Quick Answer: The best INOKIM scooter in 2026 is the Quick 4 Super — 600W nominal (1,100W peak), a 52V 16Ah Samsung pack, and 23.8 mph with 24.6 real miles in Rider Guide’s test — but only at its street price near $850, not INOKIM’s $2,000 list. The OXO is the flagship: 35.9 mph measured by Electric Scooter Guide (not the advertised 40) with the best braking we’ve seen quoted for any scooter, 8.6 ft from 15 mph per Rider Guide. The Light 2 Max is the 31 lb commuter, UL 2272 certified per INOKIM. The one rule that governs this whole brand: ignore inokim.com’s sticker prices — they run two to three times above real street prices.

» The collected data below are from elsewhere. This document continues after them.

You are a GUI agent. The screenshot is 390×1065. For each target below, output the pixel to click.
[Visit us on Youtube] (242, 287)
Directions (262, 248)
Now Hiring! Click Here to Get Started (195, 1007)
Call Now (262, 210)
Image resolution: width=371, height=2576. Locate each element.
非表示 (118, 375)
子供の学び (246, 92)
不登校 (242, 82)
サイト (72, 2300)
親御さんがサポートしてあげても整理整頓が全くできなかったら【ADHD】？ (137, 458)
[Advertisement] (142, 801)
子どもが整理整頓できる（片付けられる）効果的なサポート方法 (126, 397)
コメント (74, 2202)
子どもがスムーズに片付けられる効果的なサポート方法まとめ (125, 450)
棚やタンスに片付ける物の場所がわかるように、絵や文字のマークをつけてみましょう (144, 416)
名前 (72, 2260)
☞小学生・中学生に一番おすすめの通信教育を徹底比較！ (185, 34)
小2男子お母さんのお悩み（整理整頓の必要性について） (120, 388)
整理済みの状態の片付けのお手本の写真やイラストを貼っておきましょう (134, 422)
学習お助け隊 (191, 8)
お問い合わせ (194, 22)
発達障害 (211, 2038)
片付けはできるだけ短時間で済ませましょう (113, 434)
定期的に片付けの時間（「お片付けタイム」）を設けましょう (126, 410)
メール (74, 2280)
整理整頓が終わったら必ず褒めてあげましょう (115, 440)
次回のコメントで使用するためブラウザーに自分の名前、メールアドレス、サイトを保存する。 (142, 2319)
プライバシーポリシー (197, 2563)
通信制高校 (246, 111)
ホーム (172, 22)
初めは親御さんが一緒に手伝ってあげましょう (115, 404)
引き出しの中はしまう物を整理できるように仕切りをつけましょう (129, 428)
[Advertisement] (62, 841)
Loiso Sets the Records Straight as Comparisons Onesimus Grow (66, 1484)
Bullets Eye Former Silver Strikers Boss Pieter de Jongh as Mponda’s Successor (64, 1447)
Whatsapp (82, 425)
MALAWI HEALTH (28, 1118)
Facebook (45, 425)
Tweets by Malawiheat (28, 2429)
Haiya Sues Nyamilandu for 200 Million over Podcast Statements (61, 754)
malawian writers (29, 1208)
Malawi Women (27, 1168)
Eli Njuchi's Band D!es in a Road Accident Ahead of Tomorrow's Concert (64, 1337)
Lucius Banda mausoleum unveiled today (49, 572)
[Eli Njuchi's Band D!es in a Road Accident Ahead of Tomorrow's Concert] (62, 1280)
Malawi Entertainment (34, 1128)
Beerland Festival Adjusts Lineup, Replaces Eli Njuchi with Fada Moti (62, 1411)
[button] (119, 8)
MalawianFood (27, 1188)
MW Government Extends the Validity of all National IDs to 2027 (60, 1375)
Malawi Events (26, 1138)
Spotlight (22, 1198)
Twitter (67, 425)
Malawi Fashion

INOKIM is the most misunderstood premium brand in electric scooters. Its machines are beautifully built — reviewers reach for words like “zero creaks” and “best-in-class suspension” — and its brakes are genuinely class-leading. But its spec sheets are optimistic, its list prices are fantasy, and its warranty is half what NIU offers. This page ranks every current INOKIM on independently tested numbers and the prices people actually pay.

Best INOKIM scooters at a glance

ModelBest forRated speedTested speedRated rangeTested rangeWeightStreet price
Quick 4 / Quick 4 SuperBest overall INOKIM25 mph23.8–25 mph34–44 mi24.6–28 mi46–47 lb~$850–1,995
OXOBest performance flagship40 mph35.9–36.7 mph~60–68 mi33.1–36.6 mi74 lb~$1,999 (list $3,500)
OX SuperBest ride comfort28 mph28 mph56 mi33 mi55–61 lb~$1,999–2,250
Light 2 MaxBest lightweight commuter21 mph27 mi31 lb~$995–1,500
KIX (2026)Cheapest INOKIM15–20 mi claimed30 lb~$1,100

Two caveats that make this table honest. Rider Guide tests with a 165 lb rider and Electric Scooter Insider with a 197 lb rider, so their range figures are not directly comparable — the spread you see above is partly rider weight. And the Light 2 Max and KIX have no independent test data at all; their columns are blank on purpose rather than filled with the older Light 2’s numbers.

INOKIM Quick 4 Super — best INOKIM overall

Why it wins

  • The best-balanced INOKIM: 600W nominal with 1,100W peak, a 52V 16Ah Samsung pack (832Wh), 10×2.5-inch pneumatic tires and front spring plus rear rubber suspension, at 46–47 lb.
  • Rider Guide measured 23.8 mph and 24.6 real miles against a 25 mph / 34–44 mile rating; Electric Scooter Insider hit the full 25 mph and 28 miles with a heavier 197 lb rider.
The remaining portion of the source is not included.